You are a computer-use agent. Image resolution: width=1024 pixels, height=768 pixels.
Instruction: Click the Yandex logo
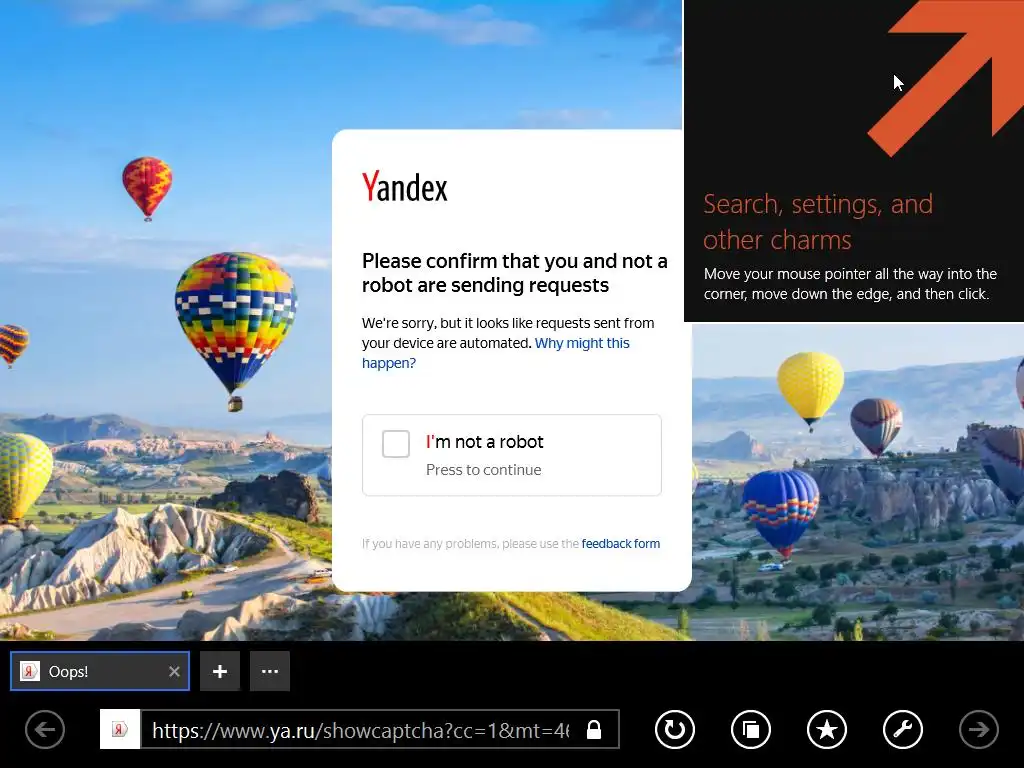tap(405, 187)
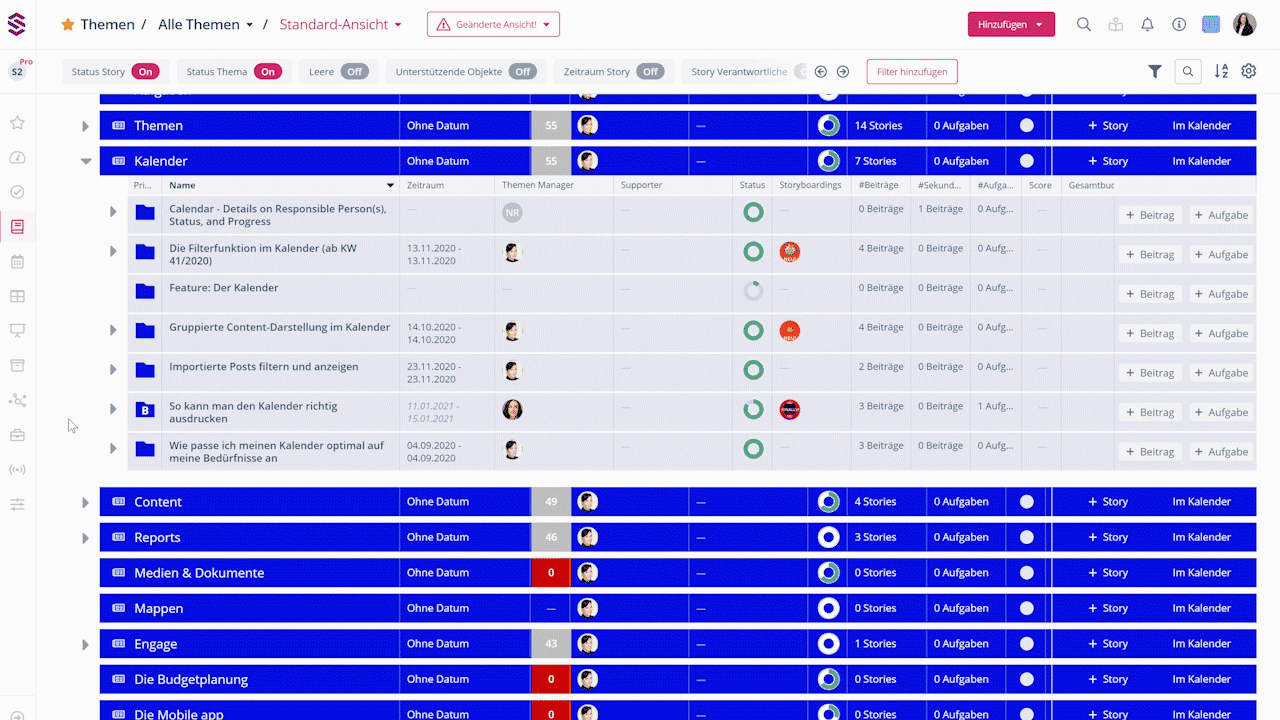1280x720 pixels.
Task: Open the notifications bell
Action: click(x=1147, y=25)
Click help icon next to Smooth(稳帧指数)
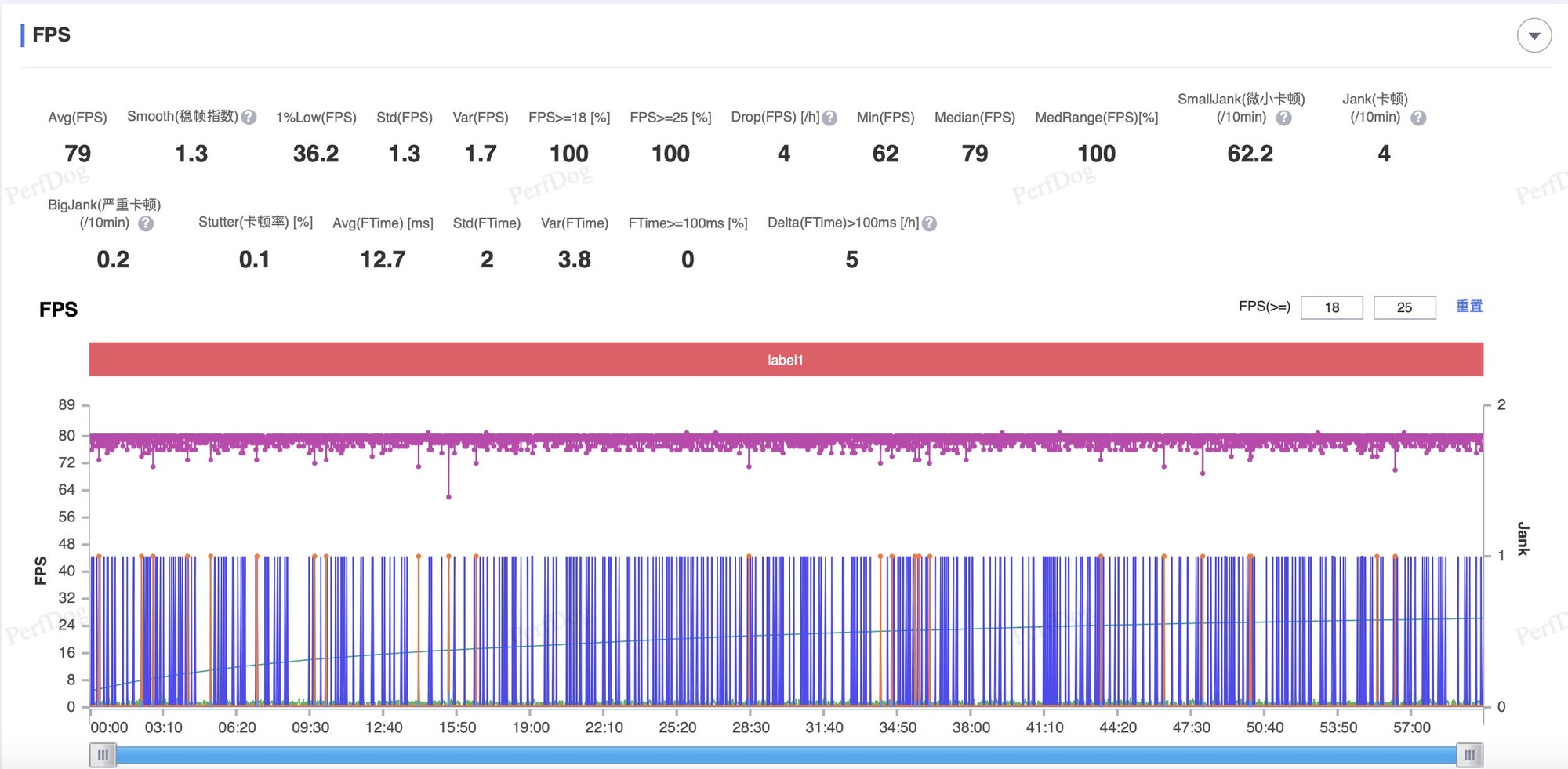The width and height of the screenshot is (1568, 769). [x=249, y=118]

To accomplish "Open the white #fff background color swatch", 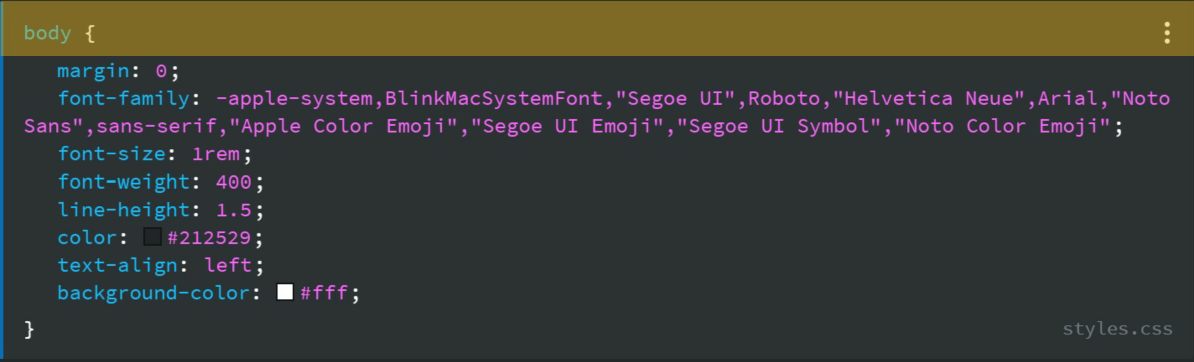I will click(285, 292).
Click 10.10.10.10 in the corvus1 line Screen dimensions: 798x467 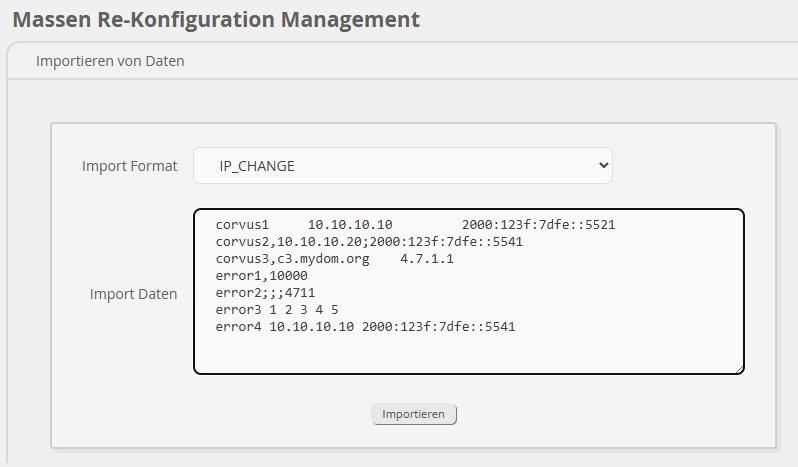[350, 225]
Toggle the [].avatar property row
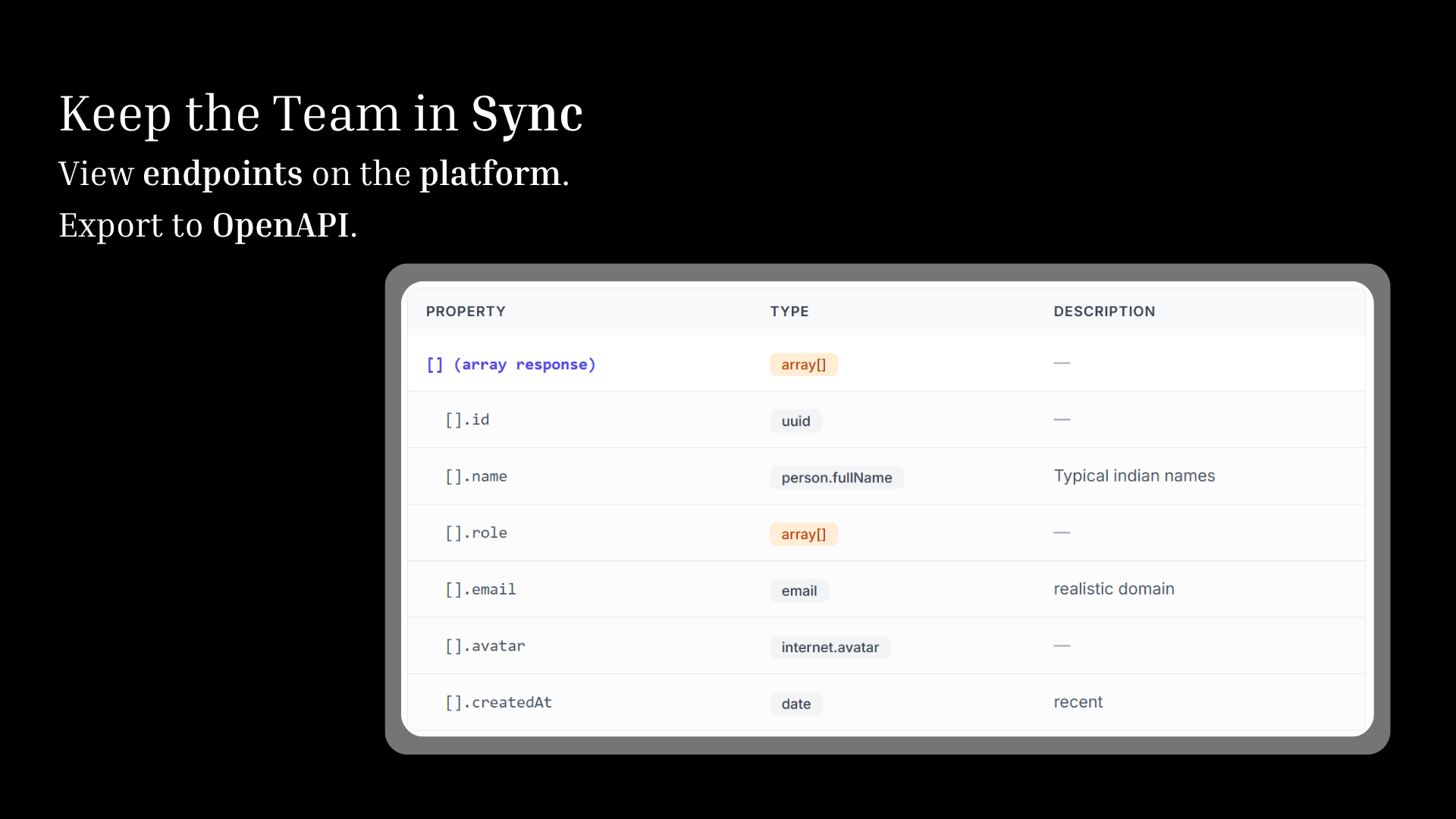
---------------
» WORK TO COMPLETE: Swap "logo" for "icon" in the records from their start through the line containing "Action: click(x=1147, y=25)", changing nothing else. Leave the pictures out of your answer.

» PROBLEM SOLUTION:
You are a computer-use agent. Image resolution: width=1024 pixels, height=768 pixels.
Instruction: Click the Yandex icon
tap(405, 187)
1280x720 pixels.
Task: Open the notifications bell
Action: click(x=1147, y=25)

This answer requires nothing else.